Lucy Bailey’s production takes a while to warm up but when it does it’s another grizzly triumph. She threads Ayckourn’s heightened naturalism into the subtly eccentric performances of her cast; these are human beings who are just a little bit…strange. William Dudley’s decaying tennis court setting is a ghost writer’s dream, resplendent with a tattered net, possessed umpires chair and echoing well. It’s one of the treats of this space that it is so versatile and so far Bailey has taken full advantage of its chameleon properties (it will be exciting to see what they do with it next).

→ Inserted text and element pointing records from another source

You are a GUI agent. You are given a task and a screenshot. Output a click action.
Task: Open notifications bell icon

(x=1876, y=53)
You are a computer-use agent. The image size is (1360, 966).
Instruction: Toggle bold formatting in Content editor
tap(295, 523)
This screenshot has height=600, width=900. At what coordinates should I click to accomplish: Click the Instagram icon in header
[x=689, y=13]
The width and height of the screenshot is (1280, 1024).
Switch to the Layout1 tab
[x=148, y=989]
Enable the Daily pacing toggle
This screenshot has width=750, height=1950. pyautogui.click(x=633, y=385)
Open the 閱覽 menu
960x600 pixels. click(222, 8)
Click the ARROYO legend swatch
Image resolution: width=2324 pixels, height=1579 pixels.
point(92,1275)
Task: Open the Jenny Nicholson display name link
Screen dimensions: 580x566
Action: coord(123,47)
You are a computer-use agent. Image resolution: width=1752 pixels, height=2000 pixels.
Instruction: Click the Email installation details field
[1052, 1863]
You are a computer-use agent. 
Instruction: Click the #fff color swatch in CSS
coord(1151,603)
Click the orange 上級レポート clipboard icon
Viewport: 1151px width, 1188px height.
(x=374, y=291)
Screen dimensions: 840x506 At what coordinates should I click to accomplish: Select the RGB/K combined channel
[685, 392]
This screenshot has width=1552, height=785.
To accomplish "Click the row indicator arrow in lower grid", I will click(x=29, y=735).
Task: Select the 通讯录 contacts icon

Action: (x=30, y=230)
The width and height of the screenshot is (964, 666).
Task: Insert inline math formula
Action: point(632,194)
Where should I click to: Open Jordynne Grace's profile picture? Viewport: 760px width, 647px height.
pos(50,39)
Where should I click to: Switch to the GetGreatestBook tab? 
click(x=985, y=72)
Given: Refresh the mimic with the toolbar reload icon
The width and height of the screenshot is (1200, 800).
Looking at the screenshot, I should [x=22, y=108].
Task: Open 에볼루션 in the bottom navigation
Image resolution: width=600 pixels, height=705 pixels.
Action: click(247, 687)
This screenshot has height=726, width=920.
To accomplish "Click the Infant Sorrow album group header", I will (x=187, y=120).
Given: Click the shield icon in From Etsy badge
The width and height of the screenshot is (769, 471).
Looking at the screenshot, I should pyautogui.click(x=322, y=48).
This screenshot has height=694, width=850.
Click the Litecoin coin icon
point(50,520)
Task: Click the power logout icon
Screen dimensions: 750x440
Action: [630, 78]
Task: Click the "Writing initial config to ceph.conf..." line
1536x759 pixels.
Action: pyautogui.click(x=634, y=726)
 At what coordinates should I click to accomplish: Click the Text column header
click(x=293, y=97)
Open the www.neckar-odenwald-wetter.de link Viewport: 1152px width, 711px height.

Mossie Smith clearly relishes ‘rough as a houses’ Alice, the blackmailer who begins it all. Susan Wooldridge plays older sister Annabel like a sneering Tory, artfully melting with each horrific new development. As the glassy eyed Miriam Sarah Woodward holds court, tenderly addressing the terrifying relationship between victim and perpetrator. At points she is startling, at others immensely likeable; it’s hard to take your eyes off her and a pleasure to see such fantastic acting talent on a fringe stage.
Snake In The Grass is a hugely enjoyable roller coaster of a night out
So has Ayckbourn proven his point? Yes and no. Snake In The Grass is a hugely enjoyable roller coaster of a night out. Bailey’s production does this ghost story great justice, in an unnerving production. But just as this writer touches on moments of real psychological study and probes the darkness in us all, the predictability of these forms rears its ugly head pulling us back into the superficial and the safety of the expected. There are serious themes at work here but in the end it is hard to take them seriously.